[IPython-dev] String encoding

Fri Jun 17 00:08:44 EDT 2011

Thomas,

Thanks for summarizing this.  Is this the type of thing that we would
want to add a config=True attribute to InteractiveShell to control
this behavior?  We could default to (1), but allow (2) if needed.

Cheers,

Brian

On Thu, Jun 16, 2011 at 4:51 PM, Thomas Kluyver <takowl at gmail.com> wrote:
> Jörgen's found that there's still a unicode problem in trunk, which I don't
> think can be completely resolved, but we'd like to get some more opinions on
> it.
>
> The issue is that, while we can parse Python code as either unicode or
> bytes, there's no way to indicate what encoding is used in either case. So:
> 1. If we parse as unicode, non-ascii characters which occur inside byte
> literals are always interpreted as bytes by encoding with utf-8. This is
> what we now do in trunk.
> 2. If we parse as bytes, bytes occurring inside unicode literals are always
> interpreted as characters by decoding with cp1252.
>
> The necessary parameter is not going to be included in Python, because it's
> not a problem in Python 3: http://bugs.python.org/issue5911
>
> The practical upshot is platform dependent:
> 1 will always work correctly when the user enters u"åäö" (unicode literals),
> and will coincidentally work with byte literals where the terminal uses
> utf-8 (as I believe most Linux and Mac terminals do).
> 2 will always work as you'd expect when the user enters "åäö" (bytes
> literals), and will coincidentally work with unicode literals where the
> terminal uses cp1252 (Windows computers in English speaking countries and
> parts of Europe).
>
> I'm fairly confident that 1 is the better approach - it's critical that you
> can enter those characters as part of a unicode string, but less so that you
> can enter them in a byte string. Also, most of our users are on Linux or
> Mac, so it should 'just work' for more people.
>
> The question is whether we want to try to include a workaround for other
> cases. Where stdin_encoding is cp1252, we could encode each cell as cp1252
> before parsing it.
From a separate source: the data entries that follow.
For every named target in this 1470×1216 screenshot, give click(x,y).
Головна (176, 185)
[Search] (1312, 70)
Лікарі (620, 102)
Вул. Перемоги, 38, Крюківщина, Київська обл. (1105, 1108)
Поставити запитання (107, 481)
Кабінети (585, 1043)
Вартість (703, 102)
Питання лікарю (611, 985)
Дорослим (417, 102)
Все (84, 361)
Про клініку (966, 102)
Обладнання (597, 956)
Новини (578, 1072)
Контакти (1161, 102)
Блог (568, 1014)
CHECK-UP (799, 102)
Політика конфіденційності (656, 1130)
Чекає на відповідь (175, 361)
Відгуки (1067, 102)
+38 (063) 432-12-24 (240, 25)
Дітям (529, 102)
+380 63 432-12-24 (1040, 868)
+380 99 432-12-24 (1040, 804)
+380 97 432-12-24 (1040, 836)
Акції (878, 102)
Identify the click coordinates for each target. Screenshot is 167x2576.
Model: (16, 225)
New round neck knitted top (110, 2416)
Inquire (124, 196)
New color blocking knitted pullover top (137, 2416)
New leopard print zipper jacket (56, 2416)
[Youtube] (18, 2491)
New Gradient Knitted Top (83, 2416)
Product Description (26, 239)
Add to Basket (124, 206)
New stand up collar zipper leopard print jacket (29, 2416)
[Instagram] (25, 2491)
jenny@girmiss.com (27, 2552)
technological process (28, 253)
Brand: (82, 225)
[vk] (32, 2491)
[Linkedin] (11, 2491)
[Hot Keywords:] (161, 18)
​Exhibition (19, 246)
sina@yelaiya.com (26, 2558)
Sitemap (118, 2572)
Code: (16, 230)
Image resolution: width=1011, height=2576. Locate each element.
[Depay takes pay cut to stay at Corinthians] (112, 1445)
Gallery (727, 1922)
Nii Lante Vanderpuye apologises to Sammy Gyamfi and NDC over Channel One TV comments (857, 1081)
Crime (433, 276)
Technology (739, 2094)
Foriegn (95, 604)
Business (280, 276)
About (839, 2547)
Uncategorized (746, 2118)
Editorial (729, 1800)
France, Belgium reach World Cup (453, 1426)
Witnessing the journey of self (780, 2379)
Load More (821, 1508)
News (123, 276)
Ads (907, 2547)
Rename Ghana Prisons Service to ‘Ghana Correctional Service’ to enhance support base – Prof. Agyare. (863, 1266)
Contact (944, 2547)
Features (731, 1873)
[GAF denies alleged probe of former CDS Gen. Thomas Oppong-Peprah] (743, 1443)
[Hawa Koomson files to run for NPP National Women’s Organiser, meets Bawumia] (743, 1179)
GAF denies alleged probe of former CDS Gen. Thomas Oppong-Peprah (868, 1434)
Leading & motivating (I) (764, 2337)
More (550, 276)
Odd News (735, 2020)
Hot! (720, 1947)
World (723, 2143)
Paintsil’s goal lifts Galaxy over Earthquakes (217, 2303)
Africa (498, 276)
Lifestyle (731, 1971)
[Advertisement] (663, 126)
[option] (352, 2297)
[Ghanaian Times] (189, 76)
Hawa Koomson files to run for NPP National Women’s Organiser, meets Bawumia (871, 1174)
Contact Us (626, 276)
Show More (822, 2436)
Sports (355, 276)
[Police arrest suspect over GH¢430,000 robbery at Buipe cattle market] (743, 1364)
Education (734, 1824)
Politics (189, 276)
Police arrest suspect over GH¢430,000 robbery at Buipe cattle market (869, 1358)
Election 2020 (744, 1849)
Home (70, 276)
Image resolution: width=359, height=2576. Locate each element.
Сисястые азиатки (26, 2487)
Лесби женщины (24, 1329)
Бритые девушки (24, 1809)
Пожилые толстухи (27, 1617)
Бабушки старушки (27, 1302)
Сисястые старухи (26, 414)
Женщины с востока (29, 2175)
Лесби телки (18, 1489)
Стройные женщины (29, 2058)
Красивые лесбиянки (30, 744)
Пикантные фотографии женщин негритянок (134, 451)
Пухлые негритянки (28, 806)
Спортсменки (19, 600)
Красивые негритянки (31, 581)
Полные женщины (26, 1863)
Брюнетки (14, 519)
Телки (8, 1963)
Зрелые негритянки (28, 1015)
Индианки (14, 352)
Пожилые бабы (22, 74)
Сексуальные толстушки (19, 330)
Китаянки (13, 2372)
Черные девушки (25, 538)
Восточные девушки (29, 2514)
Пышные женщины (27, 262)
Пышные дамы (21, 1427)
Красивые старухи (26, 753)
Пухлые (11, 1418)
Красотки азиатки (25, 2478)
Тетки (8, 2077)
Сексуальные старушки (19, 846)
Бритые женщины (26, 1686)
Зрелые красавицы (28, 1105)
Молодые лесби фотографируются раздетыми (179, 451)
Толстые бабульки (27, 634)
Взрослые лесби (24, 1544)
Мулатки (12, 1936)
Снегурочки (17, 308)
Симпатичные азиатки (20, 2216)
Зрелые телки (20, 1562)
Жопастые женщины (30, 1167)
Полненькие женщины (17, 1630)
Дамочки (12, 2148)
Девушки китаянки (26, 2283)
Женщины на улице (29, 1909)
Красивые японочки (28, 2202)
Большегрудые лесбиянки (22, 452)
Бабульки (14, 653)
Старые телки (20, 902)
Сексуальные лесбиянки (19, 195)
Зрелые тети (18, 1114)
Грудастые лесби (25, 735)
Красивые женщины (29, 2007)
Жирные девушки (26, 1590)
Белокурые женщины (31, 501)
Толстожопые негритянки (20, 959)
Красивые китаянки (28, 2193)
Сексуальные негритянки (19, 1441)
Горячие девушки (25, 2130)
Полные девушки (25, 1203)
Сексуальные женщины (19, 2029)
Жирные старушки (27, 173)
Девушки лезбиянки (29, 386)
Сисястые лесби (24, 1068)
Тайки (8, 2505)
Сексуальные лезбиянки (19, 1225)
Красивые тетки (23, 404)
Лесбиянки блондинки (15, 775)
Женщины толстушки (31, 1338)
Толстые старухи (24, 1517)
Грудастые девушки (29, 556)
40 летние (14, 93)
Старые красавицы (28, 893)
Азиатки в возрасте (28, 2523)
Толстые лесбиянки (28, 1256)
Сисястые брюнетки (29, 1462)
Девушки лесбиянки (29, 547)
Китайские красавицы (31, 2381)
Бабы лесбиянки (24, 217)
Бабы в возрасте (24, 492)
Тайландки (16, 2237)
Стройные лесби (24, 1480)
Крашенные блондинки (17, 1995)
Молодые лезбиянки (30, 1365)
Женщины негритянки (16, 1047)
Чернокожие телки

That would then behave as expected in the two commonest
> situations (UTF-8 unix terminals and cp1252 windows terminals). On the
> downside, it's an horrendously ugly hack, and I don't know what it would do
> on platforms other than CPython. Jörgen also suggested making it an option,
> although I wonder how many people will ever find it.
>
> My own inclination is simply to say that non-ascii characters will be
> interpreted correctly in unicode literals, but their behaviour in byte
> literals is undefined, and you should use the '\xe9' notation to write bytes
> above 127. Note that Python 3 actually enforces this rule: b"ö" is a
> SyntaxError. But I'd like to collect some more thoughts, or see if we can
> come up with a way to avoid the problem (short of writing our own parser).
>
> Thanks for reading this - it took me a while to properly understand the
> problem, so I hope I've explained it clearly.
>
> Thomas
>
> _______________________________________________
> IPython-dev mailing list
> IPython-dev at scipy.org
> http://mail.scipy.org/mailman/listinfo/ipython-dev
>
>

-- 
Brian E. Granger
Cal Poly State University, San Luis Obispo
bgranger at calpoly.edu and ellisonbg at gmail.com